* DIRECTIVE
Collect every line in the items below that contains the word "Click", counting only matches with the same capitalization.

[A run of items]
________________________________________
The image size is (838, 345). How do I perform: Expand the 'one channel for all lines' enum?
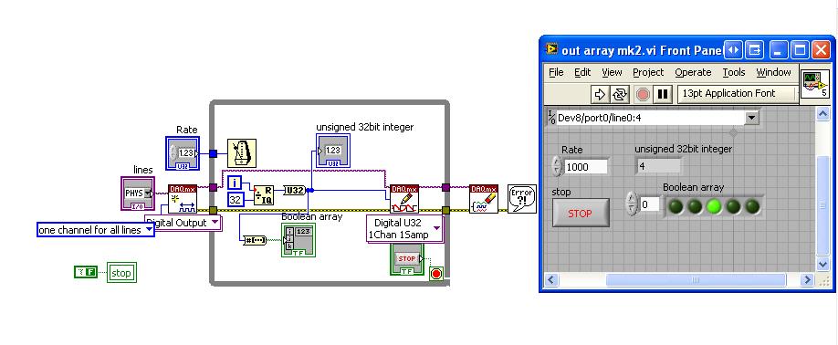(96, 230)
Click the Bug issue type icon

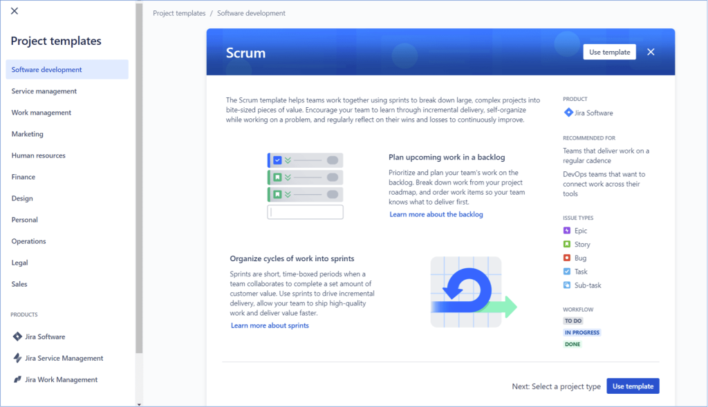pos(567,257)
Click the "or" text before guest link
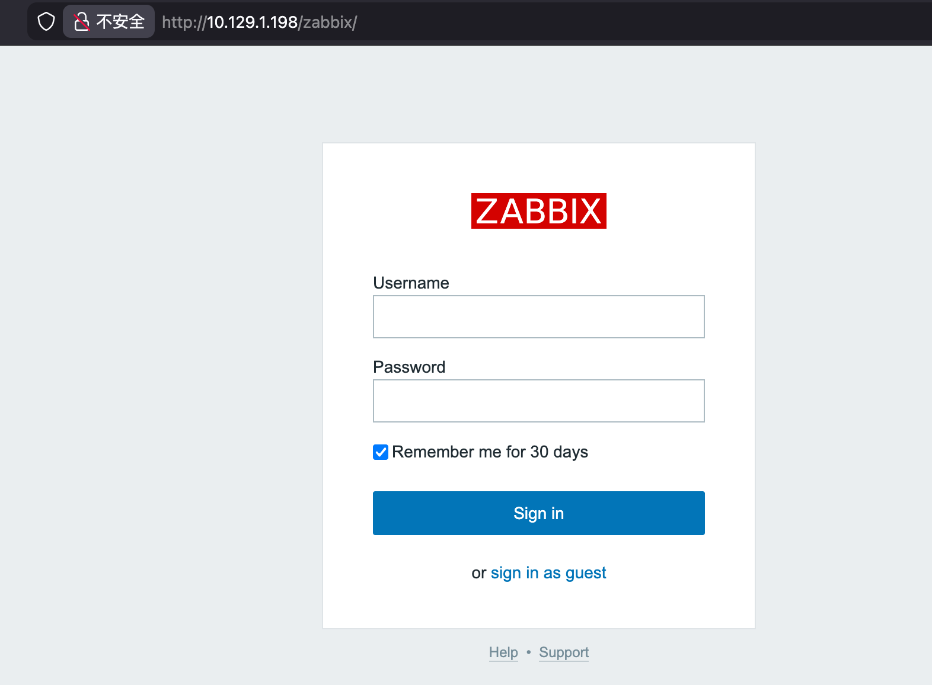The width and height of the screenshot is (932, 685). [x=478, y=573]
________________________________________
* FINISHED ANSWER
Click the Bug issue type icon
Click the "or" text before guest link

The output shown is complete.